На курорт Генку провожала жена. Он мог бы и машину попросить у директора, но не стал. Уверен был, что не откажет, тоже ведь психом считает. «Одним миром мазаны, – решил он, – деревня».
Только в вагоне, в купе, он облегченно вздохнул. Попутчики, командированные в Москву парни, оказались инженерами-электронщиками. Когда Генка освоился и рассказал им историю со справкой, инженеры долго смеялись.
– Ох и влип ты, Геннадий Петрович. А что если и после курорта не поймут?
– Поймут, – уверенно отвечал Генка, – подумают, что вылечился. Это же не тяп-ляп, а курорт. Деревня, боже мой.
Настроение у курортника было отличное. Вокруг него в тесной компании сидели понимающие, умные люди. Они даже не зло подтрунивали над Генкой, по-разному обыгрывая концовку его злоключений. Генка это понимал и не обращал внимания. Скоро компания принялась играть в подкидного. При этом долговязый, с рыжими усами, Сашка, торжественно произнес:
– Готовься, Геннадий. Начинается серьезная проверка на твою… Понял? И на нашу, конечно, умственную полноценность.

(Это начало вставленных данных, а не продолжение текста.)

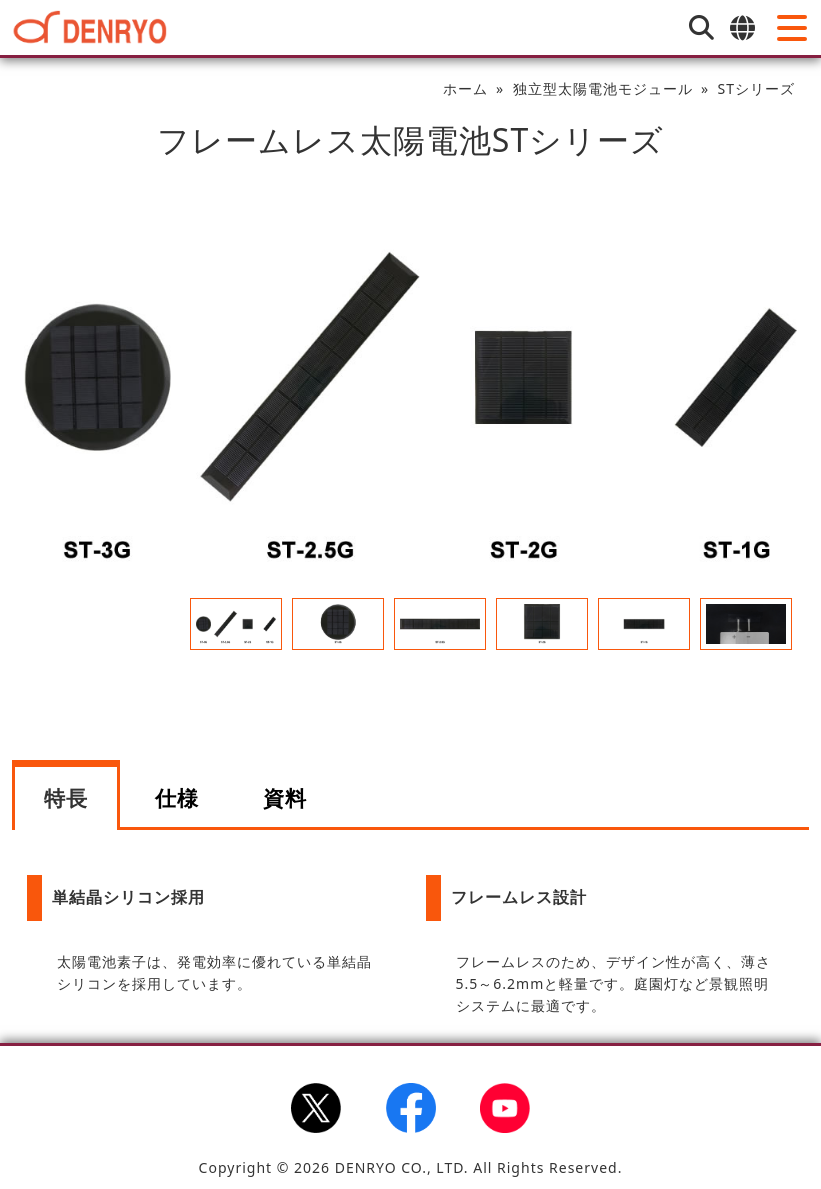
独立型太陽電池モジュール (603, 88)
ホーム (465, 88)
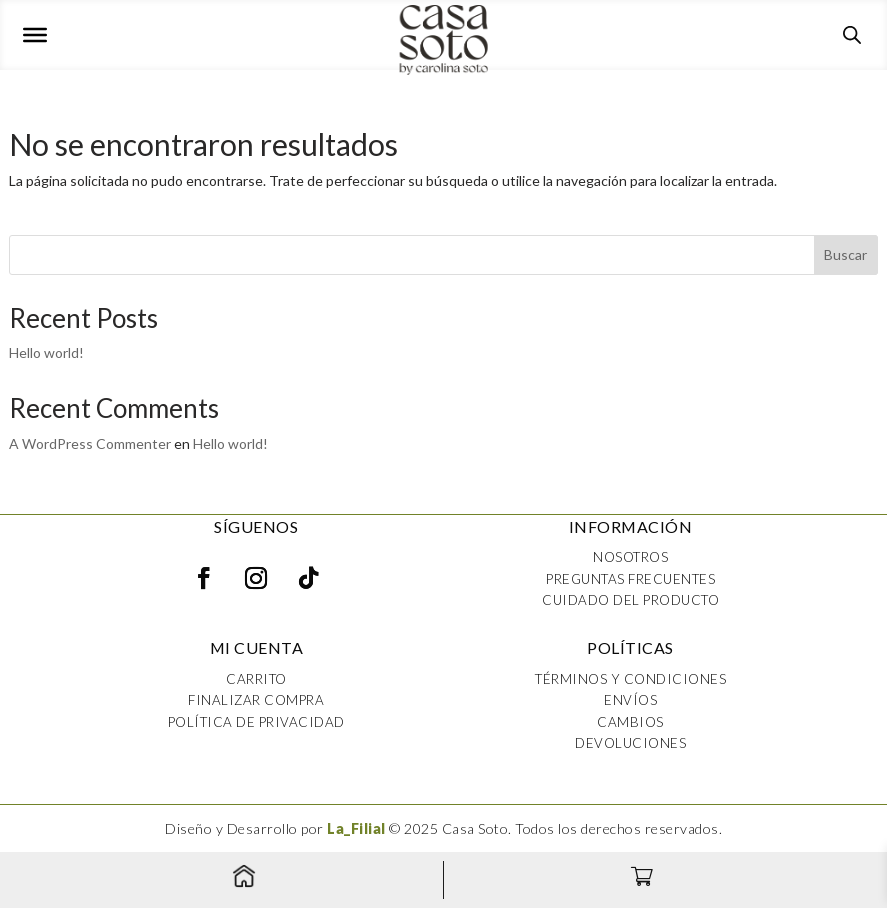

Готов к испытанию?
– Так точно! – по-военному отчеканил Генка, а долговязый Сашка быстро раскидал карты.
Генка пять раз подряд остался в дураках. Когда шестая партия подходила к концу, он понял, что из дураков ему не выбраться долго. Бросил большой веер атласных карт на стол и поднял руки. Три инженера рассмеялись. А у Генки вдруг задергалось левое веко, будто он им подмигивал. Генка надавил на глаз пальцем, отпустил, но тик не прекратился.
– Пойду-ка умоюсь, – он взял полотенце и пошел в туалет. Генкин тезка собрал карты и задумчиво проговорил:
– Что-то здесь не то.
– Да брось ты! – прикрикнул на него Сашка. – Что, у тебя никогда глаз не дергался?
– Дергался, – согласился тот, – но это другое дело.
– На всякий случай давайте-ка с ним полегче, – предложил третий, – и без хохмочек. Чем черт не шутит. У меня двое детей все-таки. Народу верить надо. Народ зря не скажет.
– Ну вот, все в порядке, – отворив дверь, сказал Генка и уселся на полку. – Раздавай.
Молча и очень серьезно сыграли четыре раза, и все четыре раза Генка не проиграл. Не проиграл он и пятую.
– Ну что, товарищи инженеры, – победно спросил курортник. – Почти на равных идем? А?
– Все люди равны. Братья. Все, – зачем-то сказал долговязый.
Генка не понял. Остальные же с укором посмотрели на добродетеля. После этого внезапная замкнутость и легкие проигрыши попутчиков предстали перед Генкой совсем в другом свете. «Неужели и эти дуру гонят? – подумал он. – Ну-ка проверим?»
Он собрал карты и, хорошо растасовав, раздал играющим.
– Коронная и заключительная, – объявил он.